Le plus jeune président de la Ve République souhaite marquer une rupture avec ses prédécesseurs. Une posture qu'il a théorisée et qui vise à lui faire prendre de la hauteur, notamment en raréfiant ses prises de parole et en évitant de commenter l'actualité. 

Article rédigé par Vincent Lenoir
France Télévisions
Publié Mis à jour
Temps de lecture : 6min
Emmanuel Macron marche dans la cour du Louvre après l'annonce de sa victoire à l'élection présidentielle, le 7 mai 2017. (PHILIPPE LOPEZ / AP / SIPA)

C'est sans doute le premier succès du quinquennat. Emmanuel Macron a réussi à imposer le terme qu'il souhaitait pour désigner sa méthode de gouvernement. Il serait devenu le président "jupitérien" – mot savamment distillé au cours de ses interventions de campagne –, prenant ainsi la succession du président "normal" Hollande et de l'"hyperprésident" Sarkozy.

----------

* [CONSIGNE 1] Recopiez le passage de l'extrait sur Emmanuel Macron en commençant par « Article rédigé par » et en allant jusqu'à « LOPEZ / AP / SIPA) ».
* [CONSIGNE 2]
Répondez aux questions suivantes sur l'extrait consacré à Emmanuel Macron.
(a) D'après le début de l'extrait, par quels moyens le président cherche-t-il à prendre de la hauteur ?
(b) Où Emmanuel Macron marche-t-il le 7 mai 2017 ?
(c) Quel terme l'extrait associe-t-il à Sarkozy ?

* [DONNÉES FOURNIES]
----------

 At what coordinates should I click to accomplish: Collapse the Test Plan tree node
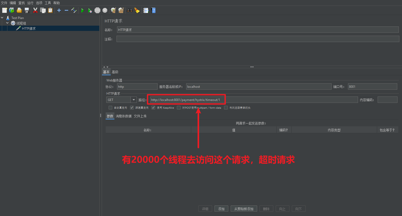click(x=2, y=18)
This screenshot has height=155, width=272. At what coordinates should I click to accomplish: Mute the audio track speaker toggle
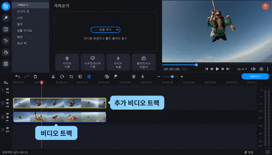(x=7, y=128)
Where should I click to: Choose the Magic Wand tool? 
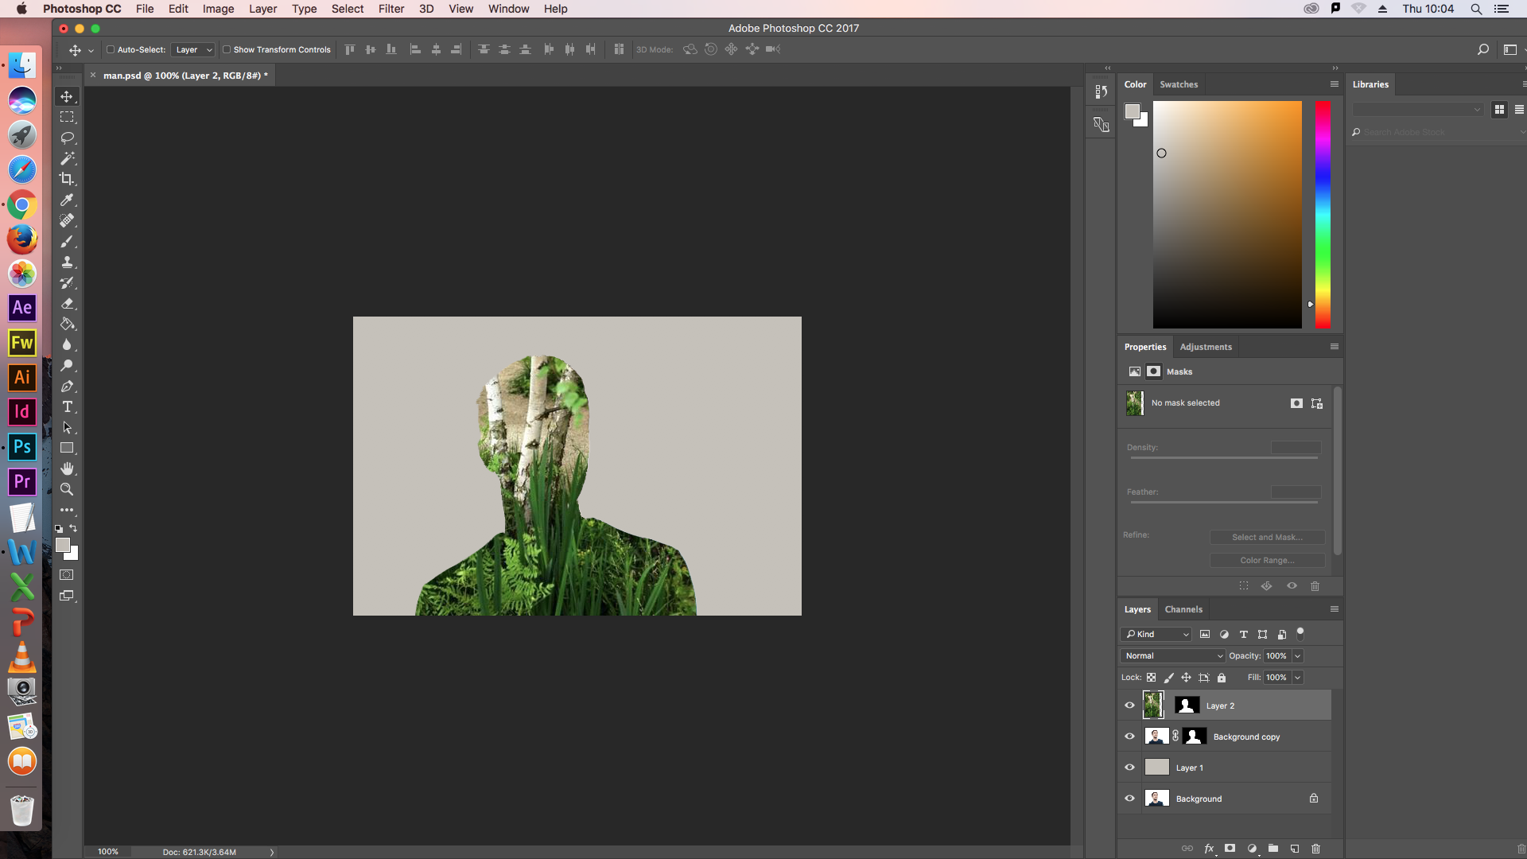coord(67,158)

----------

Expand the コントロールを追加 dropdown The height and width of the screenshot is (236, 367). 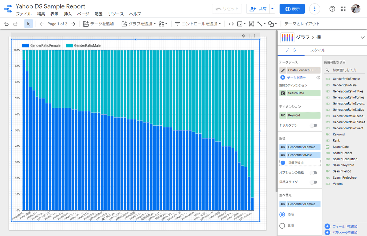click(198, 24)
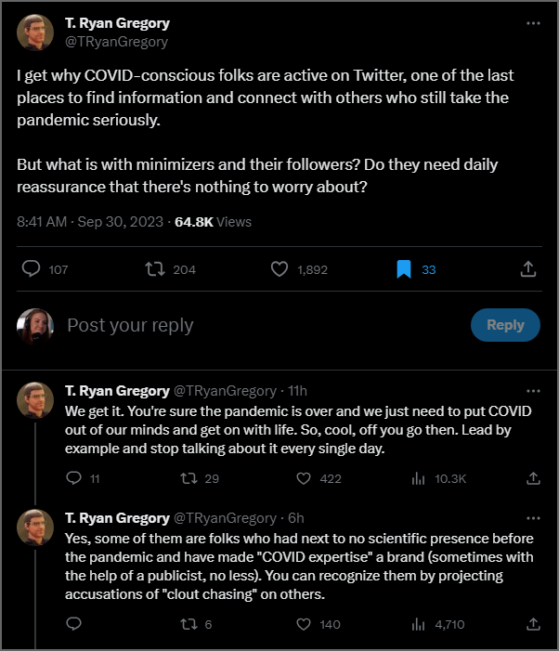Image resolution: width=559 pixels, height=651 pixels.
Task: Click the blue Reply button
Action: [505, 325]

----------

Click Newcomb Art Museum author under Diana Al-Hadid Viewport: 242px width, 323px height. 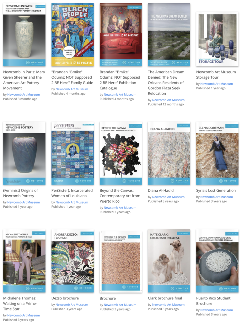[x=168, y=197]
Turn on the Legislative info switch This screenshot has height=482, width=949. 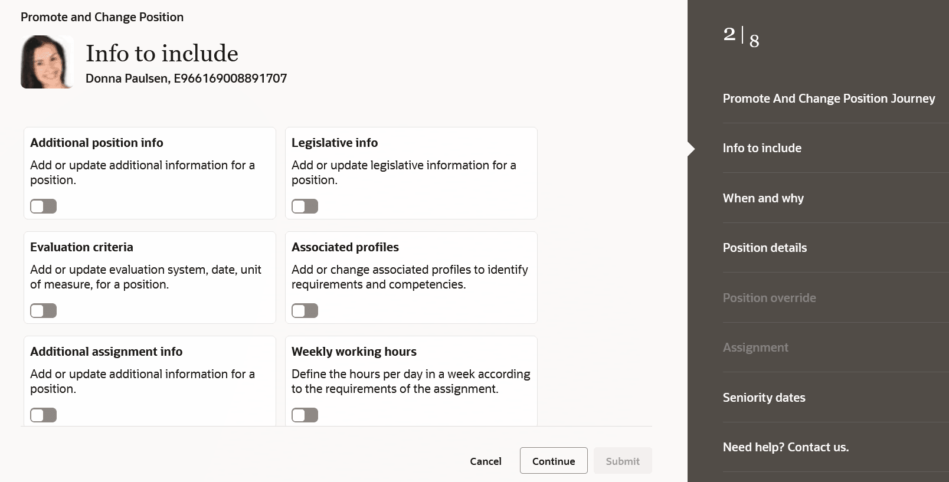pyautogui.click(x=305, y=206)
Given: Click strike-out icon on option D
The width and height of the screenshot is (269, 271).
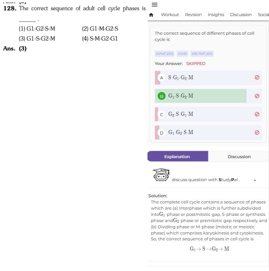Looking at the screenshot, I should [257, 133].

----------

* [RÉPONSE ATTENDUE 1]
Article rédigé par Vincent Lenoir
France Télévisions
Publié Mis à jour
Temps de lecture : 6min
Emmanuel Macron marche dans la cour du Louvre après l'annonce de sa victoire à l'élection présidentielle, le 7 mai 2017. (PHILIPPE LOPEZ / AP / SIPA)

* [RÉPONSE ATTENDUE 2]
(a) Il cherche à prendre de la hauteur en raréfiant ses prises de parole et en évitant de commenter l'actualité.
(b) Il marche dans la cour du Louvre.
(c) L'extrait associe à Sarkozy le terme « hyperprésident ».